Damp squid: the fall of Niall Ferguson

By Christopher Harvie

DAMP SQUID: THE FALL OF NIALL FERGUSON

I

Whatever happened to … Professor Niall Ferguson, and this year’s Reith Lectures? ‘A bit of a damp squib’ reported my daughter Alison from think tank country. What went wrong?

Did some apparatchik in Room 101 Broadcasting House think that Fergy as Reith Lecturer would fill up a useful bit of Jockland’s regional radio quota:  ‘fraternal assistance’ coinciding usefully with NATO’s courtship of the Salmond government. Who knows? But after Reith the man seems to have overtaken Donald Trump as the Scots-American we can do without. If Scotland is to approach foreign affairs by regenerating our engineering, international law and environmental traditions, why sign up to a military-financial complex whose overblown rhetoric and confused strategy landed us in Afghanistan?

#### Stored data:
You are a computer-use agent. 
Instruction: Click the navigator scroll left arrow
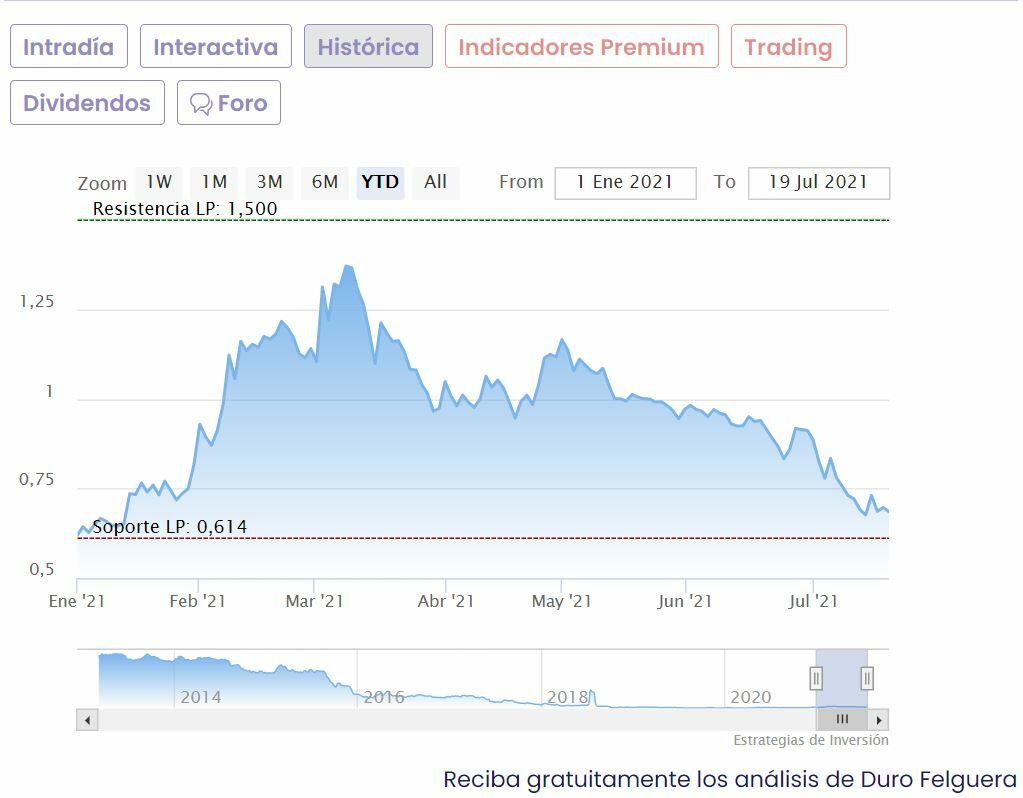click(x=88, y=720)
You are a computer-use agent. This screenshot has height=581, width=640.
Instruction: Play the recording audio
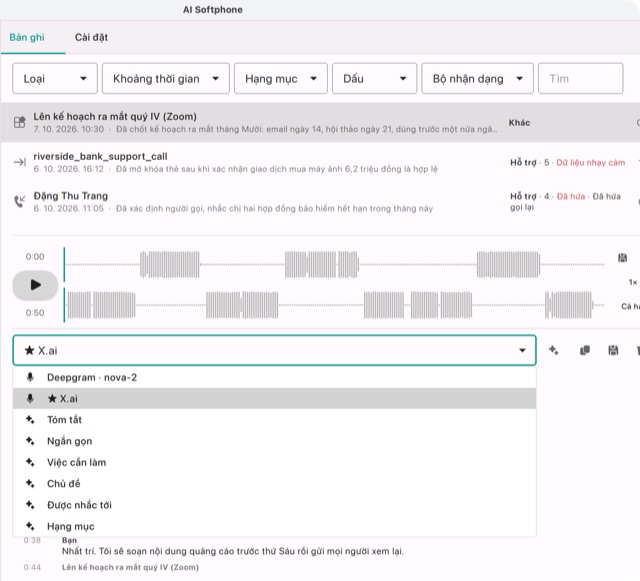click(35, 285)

#### Written instruction:
Print the passage from the piece on Niall Ferguson above word for word, starting at "By Christopher Harvie" and ending at "us in Afghanistan?".

#### Exercise result:
By Christopher Harvie

DAMP SQUID: THE FALL OF NIALL FERGUSON

I

Whatever happened to … Professor Niall Ferguson, and this year’s Reith Lectures? ‘A bit of a damp squib’ reported my daughter Alison from think tank country. What went wrong?

Did some apparatchik in Room 101 Broadcasting House think that Fergy as Reith Lecturer would fill up a useful bit of Jockland’s regional radio quota:  ‘fraternal assistance’ coinciding usefully with NATO’s courtship of the Salmond government. Who knows? But after Reith the man seems to have overtaken Donald Trump as the Scots-American we can do without. If Scotland is to approach foreign affairs by regenerating our engineering, international law and environmental traditions, why sign up to a military-financial complex whose overblown rhetoric and confused strategy landed us in Afghanistan?